Who she is:
Jamie Lackey is a wife and mom of two: a daughter who is 12 and a son who is 9. She was a social worker for 15 years before she started her nonprofit organization, Helping Mamas.
Why we think she's a mom making waves:
Helping Mamas is the baby supply bank for Georgia. Public assistance programs like WIC and SNAP don't allow for diaper purchases or other essential baby items. Helping Mamas provides not just diapers, but also wipes, pacifiers, car seats, cribs, books, toys, and other items to moms in need. The items are donated by local organizations and businesses and distributed by social service agencies. Helping Mamas is on target to reach 30,000 children this year.
The aha moment:
"As a nonprofit professional, social worker, and mom to two young kids, I saw a gap in services and realized we could do things differently and better," Jamie says. "I realized there was a huge need out there when I saw families reusing plastic grocery bags for diapers or washing out disposable diapers and reusing them. That was heartbreaking to me. I knew how hard being a mom was with a good education, a supportive husband, and family and friends. I couldn’t imagine trying to be a mom without all of that support in place."
How she got her start:
"I just took a leap of faith. It was a grassroots effort. I talked with my friends and we really grew just by word of mouth," Jamie says. "Now we get donations from everywhere -- churches, school groups, companies, and corporations. There are different groups doing drives for us all the time. It's very community driven. I started Helping Mamas in my garage and now we have a 9,000 square foot building."

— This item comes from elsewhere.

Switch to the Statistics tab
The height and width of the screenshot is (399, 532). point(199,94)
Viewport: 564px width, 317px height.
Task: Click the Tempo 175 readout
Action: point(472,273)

A national support system:
"We were really fortunate to get involved with a Los Angeles agency called Baby2Baby that has a similar mission, and we ended up forming a national network of about 30 of us around the country," she says. "It's great to have that support because we can talk about what's worked and what hasn't, and best practices, and how to be efficient." (See the full list of agencies nationwide with missions similar to that of Helping Mamas.)
"Even though we’re doing great and growing tremendously, we’re still only serving 5 percent of children living in poverty in Georgia. So we want to continue to grow, get the word out about us, and let people know how to get involved with us," Jamie says. "We're also starting a program to take supplies to rural areas. We know there are moms who have difficulty getting to us, so we're raising funds to buy vans that we can take out into the community. We also just opened an office in Knoxville -- my hometown. We want to bring Helping Mamas there next."
What do you on "those" days?
"I have had to start pushing self-care. I found myself trying to be everything to everyone and saying yes to everything. So I had to learn to put boundaries in place," she says. "Also, if I’m having a terrible day, I won’t make a big decision. Instead, if I can, I'll go outside to walk and remember why I'm doing this. It's easy to get caught up in the day-to-day problems and issues, and I have to take a moment to remember why it matters."